Os amantes
Não é que a delicadeza fosse artigo de luxo. Aliás, era antes uma sincera busca desinteressada, algo como uma paixão que, se observássemos atentamente, fluiria da natureza de onde brotam as águas puras com aquela sinceridade indescritível e inocente. Ultimamente, o amor dava a graça de sua preciosidade, e o ar de nosso lar enamorava-se de uma especial magia inclassificável.
Ficávamos ausentes para a vida, entorpecidos para os préstimos gananciosos dos outros, entregues à delícia de possuir um dom gratuito. Distanciados, vagos, humildes e intensos. Puros, hediondamente puros. Parávamos o mundo para contemplar a sublime delicadeza de um gesto, um olhar, a gradativa comoção em trocar sorrisos, palavras, carícias que revelavam uma puerícia do coração, o secreto aliciamento do que vem a ser a paz.

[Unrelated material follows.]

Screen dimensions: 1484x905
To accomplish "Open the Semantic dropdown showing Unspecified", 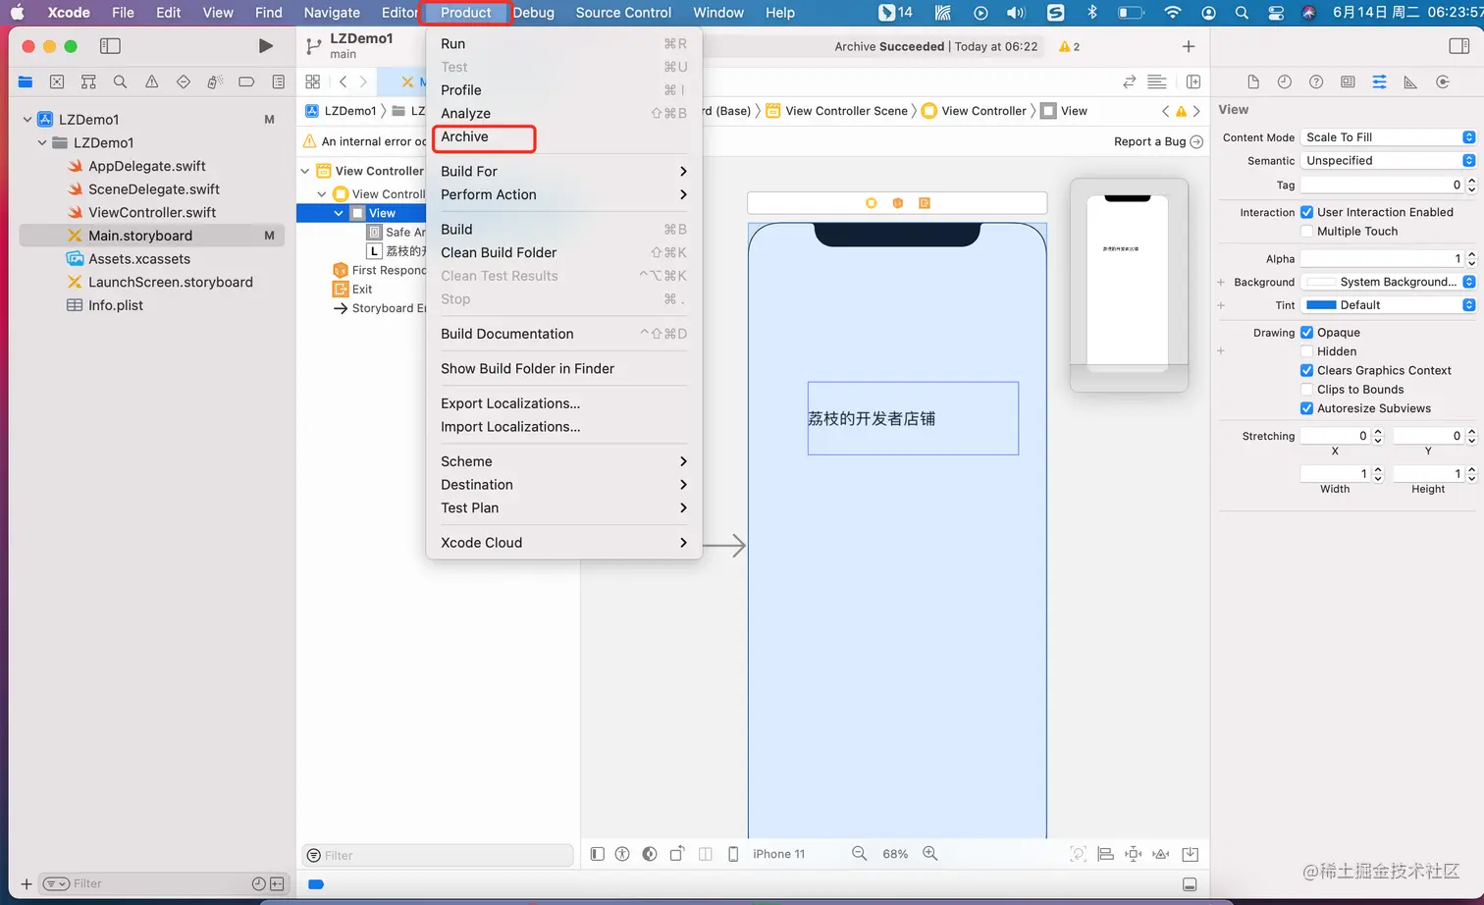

Infiéis à ambição do mundo, curtíamos, reféns da tranquilidade, nossa solidão absoluta, enfim naufragados nas doces águas do amor, remadores furtivos nas ondas das sensações. Através de nós e por nós, a essência absoluta que é a saudade da alma em estar unida a outra alma, vínculo paradisíaco de prazer. Ilhados, mas oceânicos.
Suprimíamos todos os afazeres imediatos: os cômodos daquela casa funcionavam como extensões espaciais da paixão, labirinto e fuga imponderáveis, pois amar é, sobretudo, perder-se nos desvãos existenciais e procurar, fio de Ariadne, um caminho possível que nos conecte às certezas da sólida estrada em que passeamos solitariamente, dispersos do que realmente importa: a incerteza da levíssima embriaguez da paixão.
Acordávamos constrangidos pelos outros, naqueles dias. Instávamos pela permanência sutil daquele estado. Éramos cúmplices de um crime invejável. E consagrávamos nossa culpa a uma celebração.